Ironically, in the decade prior to R2P, the UN Security Council had gradually expanded the standards of intervention through more frequent invocation of Chapter VII mandates to respond to threats to international peace and security.”[3] The World Summit Outcome Document that endorsed R2P – is a much more restrictive standard for intervention than advocated in the ICISS report in 2001 and is more restrictive than the practice under Chapter VII mandates in the 1990s.[4] Furthermore, the Outcome Document dropped the references to the responsibility to rebuild and all explicit language regarding an obligation or duty to act – only that the international community is “prepared to take collective action….on a case-by-case basis.”[5] In sum, the Outcome Document weakened the concept so much so that Thomas Weiss later called the compromise a “step-backward…[to]…R2P lite.”[6]
Furthermore, in 2009, UN Secretary General Ban-Ki Moon issued a report, “Implementing the responsibility to protect” which explicitly states that:
“The responsibility to protect applies, until Member States decide otherwise, only to the four specified crimes and violations: genocide, war crimes, ethnic cleansing and crimes against humanity. To try to extend it to cover other calamities, such as HIV/AIDS, climate change, or the response to natural disaster, would undermine the 2005 consensus and stretch the concept beyond recognition or operational utility.”[7]
I’m belaboring this evolution a bit because it is completely ignored in Pape’s analysis. It is further curious that Pape provides a detailed discussion of NATO’s 2011 campaign in Libya as a successful application of his standard of pragmatic intervention. Yet, Libya is also widely seen as the first major successful application of R2P – the standard that Pape has dismissed as unworkable. Similarly, Pape suggests that Syria is a case in which his pragmatic standard would suggest that intervention is not workable. But again, the prudential elements built into the logic of R2P suggest that intervention in Syria would entail significant costs and likely make matters worse. In short, Syria demonstrates that R2P is not a very effective case of addressing complex cases of mass atrocity violence. But, by his own argument, neither is Pape’s standard of pragmatic humanitarian intervention.
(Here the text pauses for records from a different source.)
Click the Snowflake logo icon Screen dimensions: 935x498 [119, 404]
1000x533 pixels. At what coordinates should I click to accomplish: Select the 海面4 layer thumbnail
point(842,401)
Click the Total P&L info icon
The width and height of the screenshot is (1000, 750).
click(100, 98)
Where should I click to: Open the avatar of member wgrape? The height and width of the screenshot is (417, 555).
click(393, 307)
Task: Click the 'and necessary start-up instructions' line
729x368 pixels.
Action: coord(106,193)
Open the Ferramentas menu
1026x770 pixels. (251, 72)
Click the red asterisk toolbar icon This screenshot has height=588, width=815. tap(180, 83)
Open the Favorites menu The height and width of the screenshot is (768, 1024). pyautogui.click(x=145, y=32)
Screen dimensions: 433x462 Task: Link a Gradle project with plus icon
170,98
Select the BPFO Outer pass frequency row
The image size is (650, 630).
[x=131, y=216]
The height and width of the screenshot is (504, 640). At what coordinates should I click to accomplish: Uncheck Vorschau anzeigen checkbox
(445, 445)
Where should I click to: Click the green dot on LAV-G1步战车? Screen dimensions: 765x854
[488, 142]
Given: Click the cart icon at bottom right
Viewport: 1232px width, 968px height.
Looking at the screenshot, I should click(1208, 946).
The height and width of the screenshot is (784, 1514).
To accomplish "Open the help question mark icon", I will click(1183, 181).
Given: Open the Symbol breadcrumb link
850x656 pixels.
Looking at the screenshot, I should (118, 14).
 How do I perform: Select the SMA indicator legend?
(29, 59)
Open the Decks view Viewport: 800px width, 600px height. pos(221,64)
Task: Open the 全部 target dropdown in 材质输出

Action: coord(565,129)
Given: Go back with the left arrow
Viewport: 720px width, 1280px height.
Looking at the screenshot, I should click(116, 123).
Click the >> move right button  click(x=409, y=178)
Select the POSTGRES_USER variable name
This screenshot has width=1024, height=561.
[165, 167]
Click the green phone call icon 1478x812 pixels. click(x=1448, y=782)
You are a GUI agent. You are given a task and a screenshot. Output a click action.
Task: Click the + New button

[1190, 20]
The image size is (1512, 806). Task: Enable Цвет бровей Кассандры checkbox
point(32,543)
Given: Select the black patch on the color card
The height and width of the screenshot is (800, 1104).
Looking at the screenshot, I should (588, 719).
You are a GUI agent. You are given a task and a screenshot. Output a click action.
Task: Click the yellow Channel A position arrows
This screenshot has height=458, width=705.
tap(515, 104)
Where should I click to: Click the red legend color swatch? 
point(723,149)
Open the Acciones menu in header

Pape’s recommendations for a pragmatic standard for humanitarian intervention share a number of common elements with the continuing discussions on R2P about improving international response for civilian protection.[8] They both agree that in the face of an imminent threat to a large number of civilians, the international community must have both the capacity and the political will to respond with force if necessary. And, the use of force should be the last resort and should only be used if it can effectively save lives, i.e., that it will do no harm. They also agree that interventions should be sanctioned by major international institutions – although R2P tends to be more explicit that interventions should have the backing of the United Nations Security Council.
On one level, Syria demonstrates that we have a long way to go to develop more effective mechanisms for civilian protection. In this sense, Pape’s analysis is part of an important and significant step forward. On a broader level, however, the empirical record does suggest that, despite the limitations of the norm against genocide and R2P, things have changed. Armed conflict and violence against civilians has declined overall. Genocide, politicide, and mass atrocity violence has declined. The international community has a much broader range of instruments ranging from better and stronger early warning signals, preventive diplomacy, enhanced peacekeeping, intervention strategies, post-conflict security, transitional justice, to stronger post-conflict development strategies. All of these tools seem to be contributing, in part, to these overall trends in declining armed conflict and violence. Scholarship that helps provide insights on these trends and can help us better understand the mechanisms to facilitate these trends is to be welcomed.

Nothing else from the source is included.